Measuring corruption
Transparency International publishes a Bribe Paying Index. It involves twenty eight of the world's largest economies - they represent 80 percent of the world total outflow of goods, services and investments. It is supposed to measure the perceived likelihood of companies in these countries to pay bribes abroad. The scale is 0 to 10, where the maximum score corresponds with the view that the companies from that country never pays bribes, and zero corresponds with the view that they always do. We do not have data on bribes paid or perceived to be paid in own country. I use this index as a proxy measure of corruption. The index was published for the years 1999, 2002, 2008 and 2011.
Measuring regulations
The World Bank publishes data on the ease
(difficulty) of doing business. I chose The Number of Procedures required to
establishing a business, the Number of Procedures to Deal with Constructions
and the Number of Procedures to Enforce Contracts as measures of regulations.
The assumption is that the longer these procedures are the more regulations the
country has. There is no particular reason for me to choose these indices and I
could have easily chosen other data such as getting credit, paying taxes etc.
Both indexes are for the year 2011 because
the bribe index is not available for more recent years.
Putting them together
I invert the bribe paying index before I
plot it, separately, against the three numbers of procedures above, which
measure regulations. Figures 1, 2 and 3 show a clear positive correlation
between regulations and corruption. Obviously I cannot pin down the direction
of causality. But I would argue that causality is not really important. There could
be bi-directional causality running from regulations to corruption or vice versa.
But what matters the most is the close association between these two indices,
which are constructed by two different and independent institutions.

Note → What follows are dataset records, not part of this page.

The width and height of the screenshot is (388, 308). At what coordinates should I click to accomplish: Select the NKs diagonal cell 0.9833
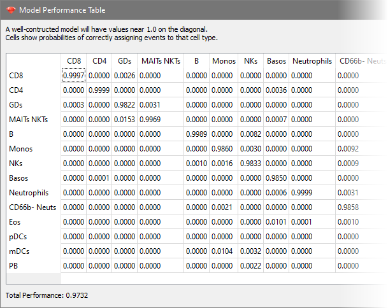[250, 164]
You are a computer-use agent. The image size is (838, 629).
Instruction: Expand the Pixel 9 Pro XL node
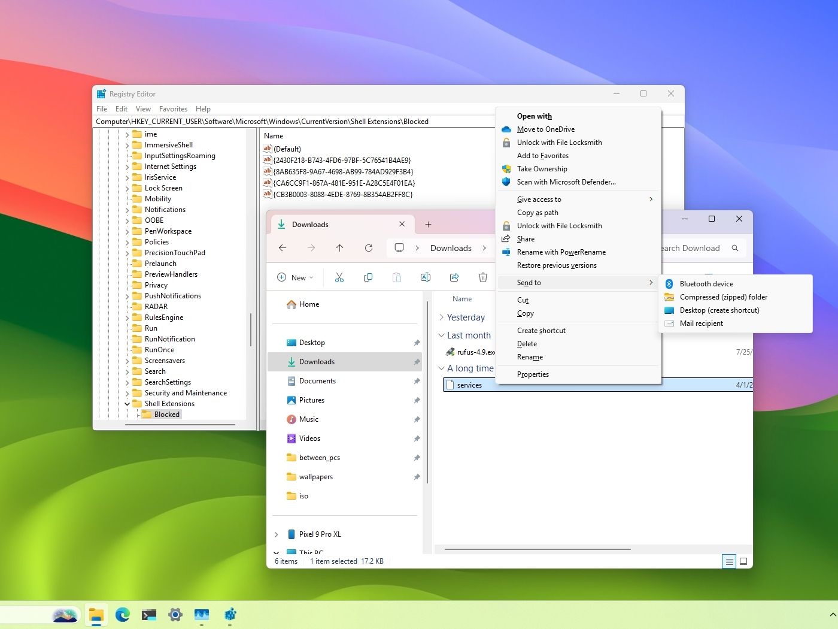coord(276,534)
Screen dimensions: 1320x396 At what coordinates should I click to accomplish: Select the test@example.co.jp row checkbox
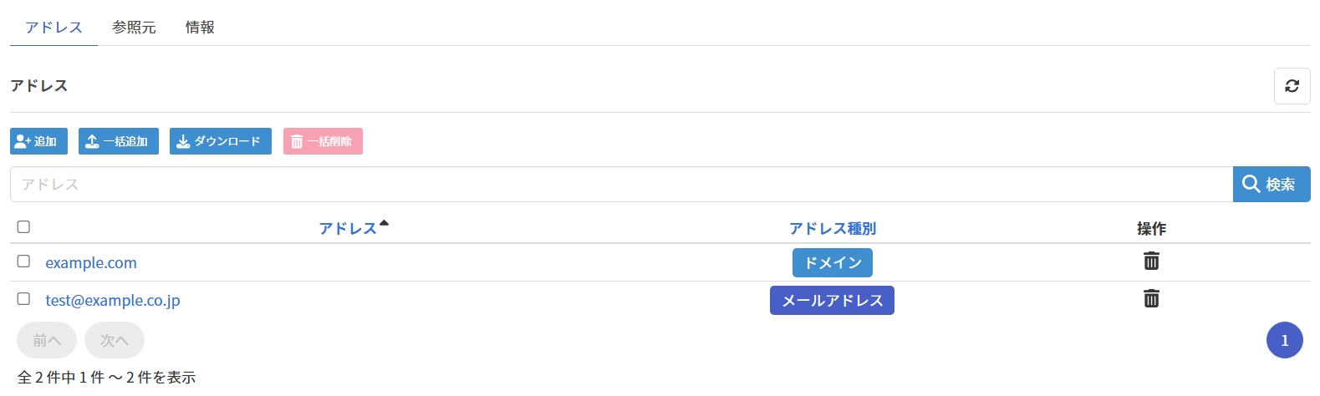point(23,299)
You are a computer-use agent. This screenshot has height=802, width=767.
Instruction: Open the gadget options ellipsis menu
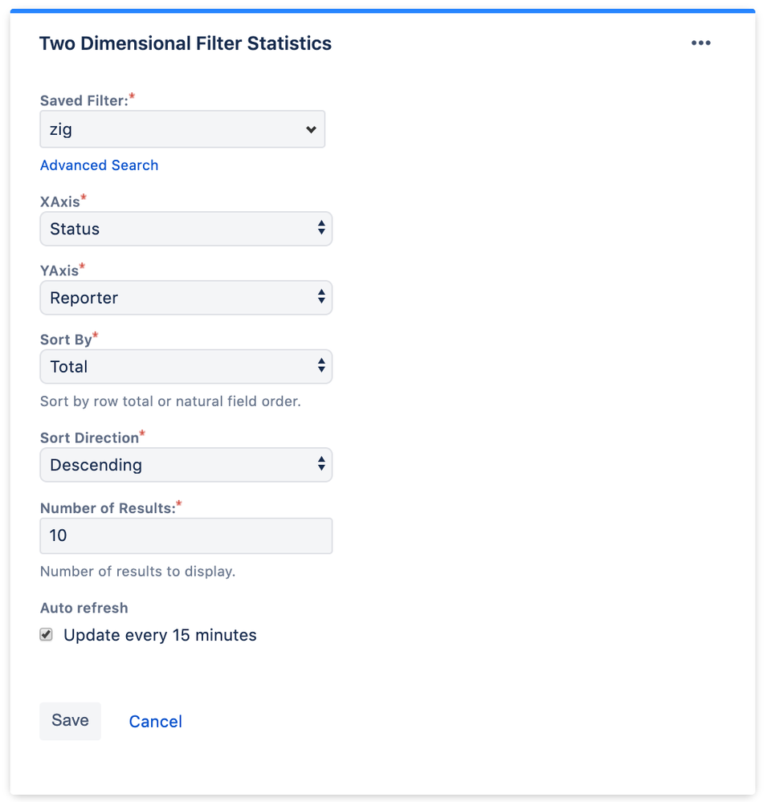[701, 43]
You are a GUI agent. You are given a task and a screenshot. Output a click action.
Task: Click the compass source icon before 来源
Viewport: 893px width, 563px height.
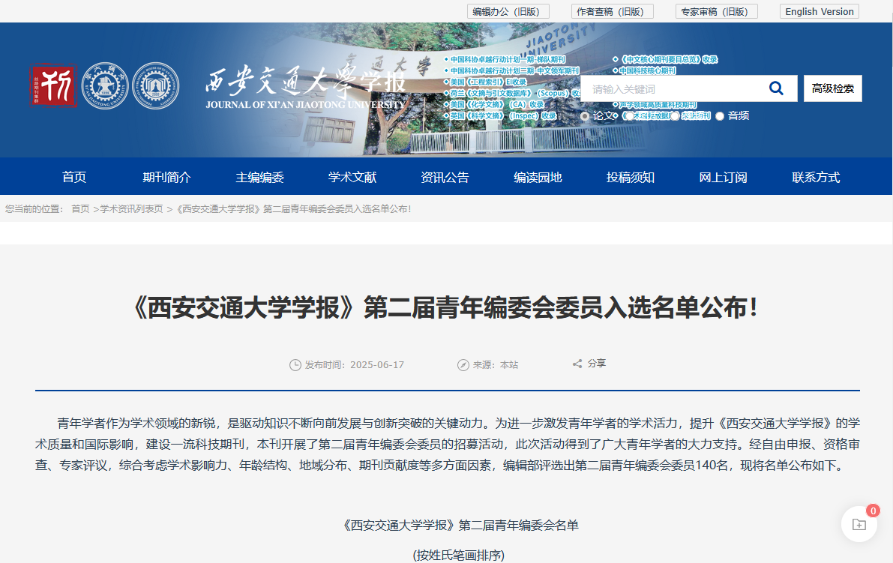point(463,365)
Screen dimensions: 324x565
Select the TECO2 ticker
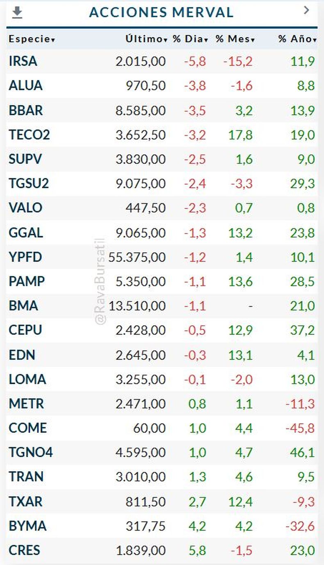pos(29,134)
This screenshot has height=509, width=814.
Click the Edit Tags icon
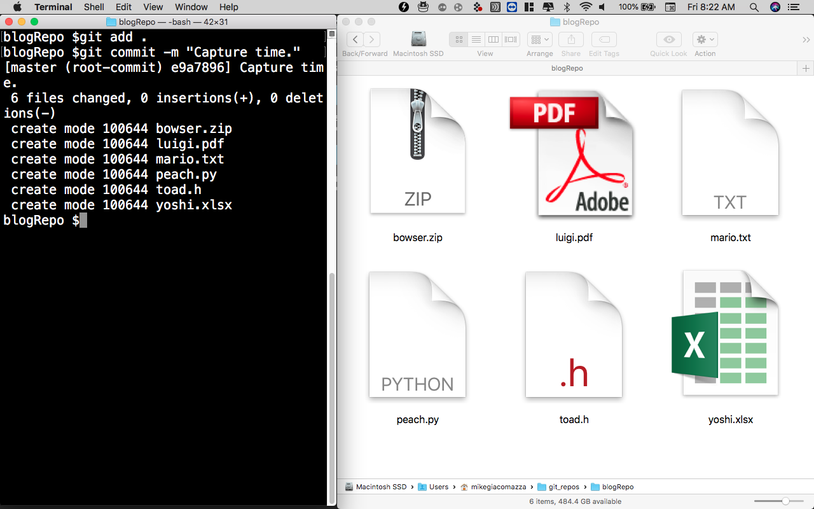pyautogui.click(x=603, y=39)
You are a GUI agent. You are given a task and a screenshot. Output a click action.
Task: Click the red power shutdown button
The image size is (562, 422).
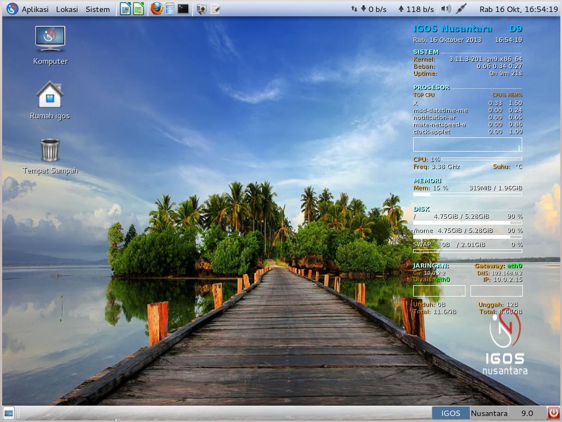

Countries which have relatively less
regulations have companies which do not anticipate paying bribes abroad. It
would not be very wrong to argue that that they are also less likely to pay
bribes in their own countries. Countries which are relatively highly
regulated have companies, which have a propensity to paying bribes abroad, and
most likely they would do so in their own countries. Further, it may well be
the case that relatively more corrupt countries are also countries that probably
tend to regulate more to extract more bribes.
I conjecture that a country which is
characterized to be a difficult one to do business in, difficult to register a
property and difficult to enforce a contract is also a country were bribes are anticipated
to be paid. While countries like Canada and Australia are ones which are relatively
less regulated and relatively less corrupt, countries like China,
Russia, the UAE and Argentina represent the other polar side. Majority of
countries are in between.
I would ague that one should be very wary
of over-regulation as much as being wary of under-regulation. Too many
regulations could be just as bad as no or fewer regulations. Striking the right
amount is important, such as the marginal benefit must equal the marginal cost.